Wikidata:Contact the development team/Query Service and search/Archive/2020/03

This page is an archive. Please do not modify it. Use the current page, even to continue an old discussion.

WDQS lag

Tracked in Phabricator
Task T243701

Hi. Could you tell us / point to any discussions on fixing the current lag situation with a number of WDQS report servers - see https://grafana.wikimedia.org/d/000000489/wikidata-query-service?orgId=1&from=now-2d&to=now&fullscreen&panelId=8 ... I don't see an obvious ticket on Phab for this. thx. --Tagishsimon (talk) 13:51, 3 February 2020 (UTC)

fwiw, it doesn't look as if maxlag is trying to deal with the situation - https://grafana.wikimedia.org/d/000000601/wikidata-addshore-monitoring?orgId=1&from=now-2d&to=now&fullscreen&panelId=2 --Tagishsimon (talk) 13:53, 3 February 2020 (UTC)

See also discussion on Administrator's noticeboard - one bot has been blocked, and there seems to be a slow recovery going on, but what is really strange is that one of the servers (wdqs1004) is mostly fine with lags of at most a few minutes, while the others in that group (wdqsq1005,6,7) have multi-hour lags.
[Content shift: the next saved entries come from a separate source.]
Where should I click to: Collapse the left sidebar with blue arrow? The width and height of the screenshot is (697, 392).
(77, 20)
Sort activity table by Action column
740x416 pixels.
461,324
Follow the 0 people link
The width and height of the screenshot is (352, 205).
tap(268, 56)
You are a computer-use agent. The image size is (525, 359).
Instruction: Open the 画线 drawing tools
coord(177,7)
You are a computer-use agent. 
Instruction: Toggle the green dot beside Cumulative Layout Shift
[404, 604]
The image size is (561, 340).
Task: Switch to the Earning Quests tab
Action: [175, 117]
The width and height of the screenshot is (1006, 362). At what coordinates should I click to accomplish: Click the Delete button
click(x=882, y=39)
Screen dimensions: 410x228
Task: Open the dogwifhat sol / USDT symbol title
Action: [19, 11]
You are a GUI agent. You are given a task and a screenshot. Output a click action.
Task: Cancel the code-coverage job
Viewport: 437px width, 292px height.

This seems to have been happening since Saturday Feb 1. Can any developers shed light on what might be going on? ArthurPSmith (talk) 13:49, 4 February 2020 (UTC)

Some time yesterday, updates just seem to have stopped and lag increased linearly ..
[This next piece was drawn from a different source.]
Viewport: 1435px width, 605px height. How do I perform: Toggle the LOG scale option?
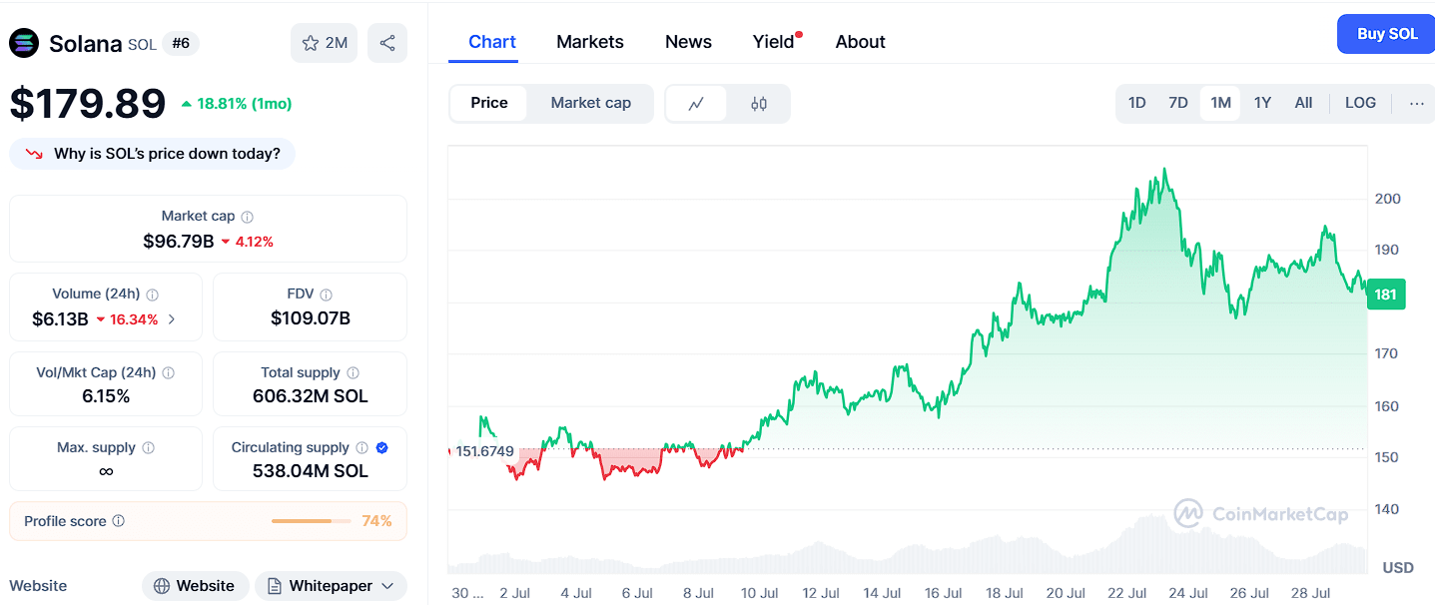pos(1360,103)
Even if the bot didn't work in an optimal way (it was working on large items), I doubt it was the only reason. --- Jura 13:53, 4 February 2020 (UTC)

I am pretty sure that they don't *really* understand what's going on either. For months now, WDQS in not able to cope with the load it is subjected to, and I am sure that they would have already fixed it if they only knew how to… We are meanwhile down to ~600k edits a day, and WDQS is still continuously overloaded.
Overall the situation is disappointing, and editing Wikidata really feels like a waste of time these days. Many of our workflows rely heavily on the Query Service and on automated editing; query results outdated by hours and batches that take an eternity are frustrating. Maybe it is time to set up a serious plan how to fix this problem … —MisterSynergy (talk) 14:26, 4 February 2020 (UTC)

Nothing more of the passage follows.